How do you establish boundaries?
Here's a great list from Google AI:
-Self-reflection: Understand your own needs and values to identify areas where you need to set boundaries.
-Identify specific behaviors: Clearly define what behaviors are unacceptable or cross your boundaries.
-Choose the right time: Pick a calm moment to discuss boundaries with the person involved.
-Communicate assertively: Use "I" statements to express your feelings and needs directly, without blaming or accusing.
-Be clear and concise: Explain your boundary clearly and simply, avoiding ambiguity.
-Set consequences: Discuss what will happen if the boundary is crossed, and be prepared to follow through.
-Practice self-care: Be mindful of your emotions and prioritize your well-being when enforcing boundaries
Here are a few personal examples I've had with former girlfriends:
1. I used to pick my girlfriend up for our date and we would go eat somewhere.
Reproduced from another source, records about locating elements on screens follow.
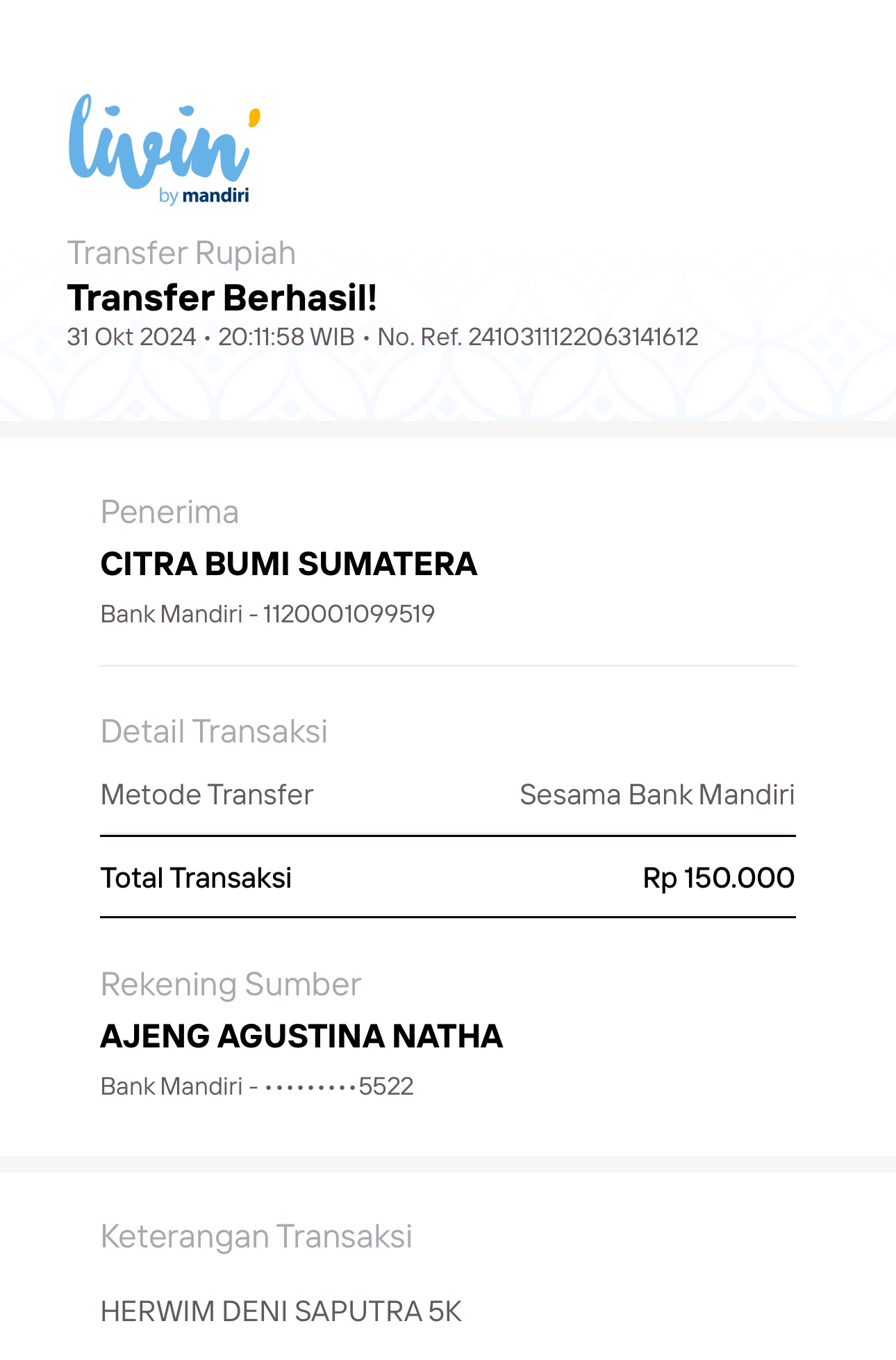Click the Total Transaksi label
Image resolution: width=896 pixels, height=1360 pixels.
click(x=196, y=878)
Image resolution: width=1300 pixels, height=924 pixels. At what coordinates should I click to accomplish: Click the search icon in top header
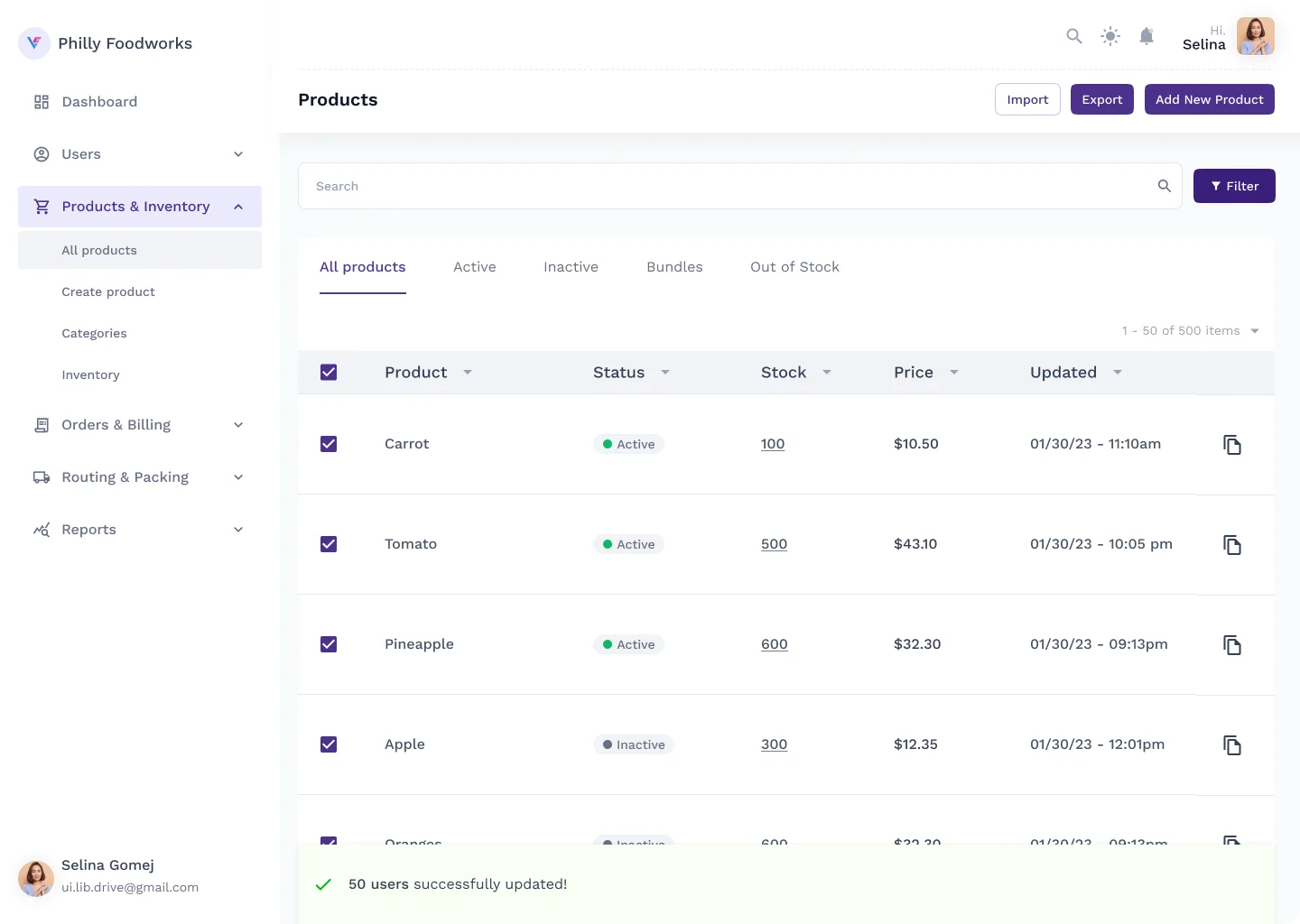tap(1073, 36)
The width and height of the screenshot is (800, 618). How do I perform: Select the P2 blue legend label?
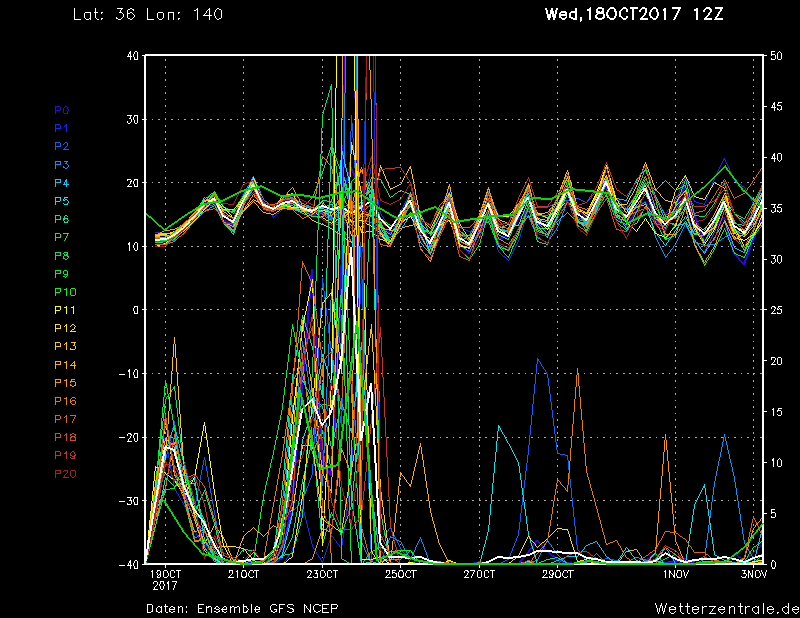tap(62, 146)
She had a habit of getting on her phone and checking her social media on the 20min drive to the restaurant. I hadn't seen her all week, and I wanted her undividied attention and wanted to have good converstion with her. So the first time she did it, I said in a funny tone "hey, are you on a date with me or that phone?" She got the hint and put her phone down. The second time it happened, I said "I haven't seen you much this week and I'd like to have an undivided conversation with just you, not you and your phone. My apologies for not making that clear the last time. If this happens again, we will just stay home". I got some attitude this time. And guess what, this happened a third time over the course of 2months. The third time I turned my truck around, went home, made myself a sandwich, then enjoyed my hobby the rest of the evening. It never happened again.
2. Another former girlfriend was complaining about our relationship and how she wasn't happy. blah blah blah. I listened to her and told her I would try and do better. This all played out during a 30min conversation in the car on the way to eat. When we got to the restaurant she kept complaining. I told her she had 5 more minutes to say what she had to say and after that the conversation needed to change or I would walk out and leave her there. I interjected at the 5 minute mark, even reminded her she needed to wrap it up or I was leaving. I ended up leaving her. After a few minutes she blew my phone up non-stop for 2hrs and I ignored every attempt. She went outside the restaurant and cried her eyes out. A few hours later an Uber dropped her off at my house. Never had any more problems like that again.
With my current girlfriend whenever she tells me a story of another girl acting out, or we are somewhere and a couple is having an argument and one of them is getting out of hand throwing a tantrum, I always share my thoughts so she knows that schitt isn't acceptable to me. I let her know that if she wants to pull that crap and have a melt down that she can find a new boyfriend.